Lev Golinkin bemoans Harvard, Stanford and NASA’s honoring Nazis. We can equally bemoan the fact that the first president of the United States was a slaveholder, as was the principal writer of the Declaration of Independence, both of whom we honor.

Some of our heroes participated in dreadful acts. Those actions are realities that cannot be erased. History requires that we accept a number of painful truths. Accepting them does not mean condoning them. It does require not forgetting them.

Sidney Weissman
Highland Park, Ill.
The writer is a clinical professor of psychiatry and behavioral science.

To the Editor:

As a Stanford junior in 1987 with many distant relatives who had perished as a result of the crimes of men like Alfried Krupp, I was only too happy to take the Krupp Foundation’s money for a three-month internship with a German political party in West Berlin.

With the benefit of the Krupp Foundation’s stipend, I had the time of my life in a fascinating city with a very complex past. I knew exactly where the money came from and viewed it as a form of reparations, and presumably the Krupp family did, too.

So, I disagree with Lev Golinkin’s premise. Would it have been better had the Krupp family kept all of their misbegotten fortune for themselves? Absolutely not.

Gregg Shapiro
Brookline, Mass.

To the Editor:

What better sardonic comment about Harvard’s current adulation of a Nazi than the brilliant song by Tom Lehrer, a Harvard graduate, with this damning verse:

Don’t say that he’s hypocritical,

Say rather that he’s apolitical.

“Once the rockets are up, who cares where they come down?

That’s not my department,” says Wernher von Braun.

Malcolm S. Mitchell
Aliso Viejo, Calif.
The writer is a graduate of Harvard University.

To the Editor:

Re “For Holdouts in Masks, Life Turns Lonelier” (front page, Dec. 27):

This article reinforces a popular bias. By labeling people as “holdouts,” it implies that those of us who take evidence-based Covid precautions are outliers, trapped by our fears.

We outliers have watched people worldwide ignore clear and present dangers, letting their emotions guide their choices. Deciding whether to mask is more nuanced and individual than whether to go along with the crowd.

My wife and I would rather wear masks and risk a stranger’s questioning glance. We visit with others who take similar precautions and avoid venues where caution is thrown to the wind.

You can have an active social life if you pre-test, use HEPA filters and gather at home. We’re rewarded by having avoided something bad happening — and we have a sense of our own agency.

Gary Seeman
Ridgefield, Wash.

To the Editor:

I carry at least one N95 mask with me at all times, and I automatically put it on (or pull it up — it’s often around my neck) when I’m in a store or a Broadway theater or a subway car or a bus or any indoor situation where there’s a gathering of people I don’t know.
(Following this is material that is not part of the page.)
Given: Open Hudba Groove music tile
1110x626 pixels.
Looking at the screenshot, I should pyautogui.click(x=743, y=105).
It’s clear to me that many other people also carry masks, based on the number who will notice my mask and then put theirs on. If anyone has any doubt about mask wearing, seeing someone else wearing one is often all it takes to nudge them into putting theirs on.

Before the pandemic I used to come down with a wicked cold at least once a year. Since the pandemic started I haven’t been sick once (knock wood), and the only thing I can point to that I have done consistently is to wear an N95 mask in social settings.
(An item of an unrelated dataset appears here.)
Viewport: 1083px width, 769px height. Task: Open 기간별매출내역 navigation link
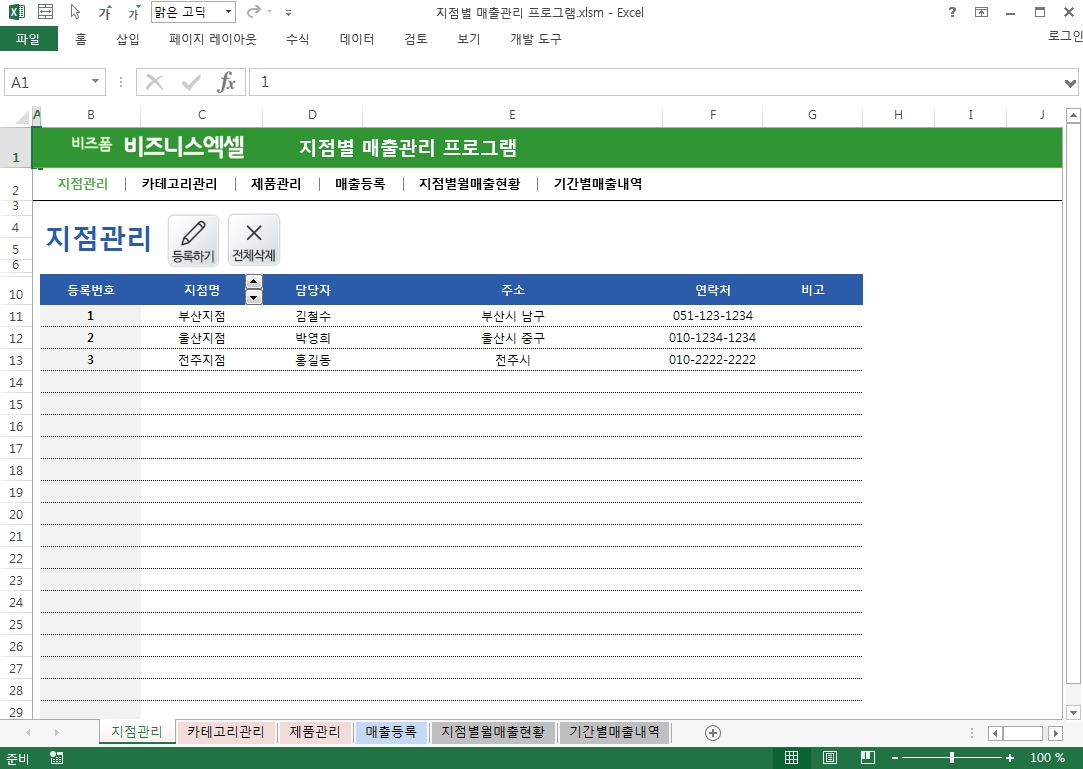pyautogui.click(x=597, y=184)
I don’t care one whit if someone thinks I’m being overcautious.

Christine Lavin
New York

To the Editor:

Re “In the Village, Another Piece of the City’s History Is Coming Down” (Real Estate, nytimes.com, Dec. 22), about the demolition of a nearly 200-year-old house on Gay Street in Greenwich Village:

When I look at the photo of the houses on Gay Street, I have, simultaneously, two points of view.

From my first point of view, I see beautiful historic houses, and I feel dismay that one will be torn down.
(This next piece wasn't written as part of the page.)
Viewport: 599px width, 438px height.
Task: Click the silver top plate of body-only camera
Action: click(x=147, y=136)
From my other point of view, which I acquired as I aged, I see houses that are inaccessible. At age 80, when I walk around Brooklyn, I see inaccessible houses everywhere (think brownstones). How exactly do older people manage to get up those stairs into the main floor of all these beautiful houses? How about parents carrying children and groceries? What were the architects who designed these houses thinking?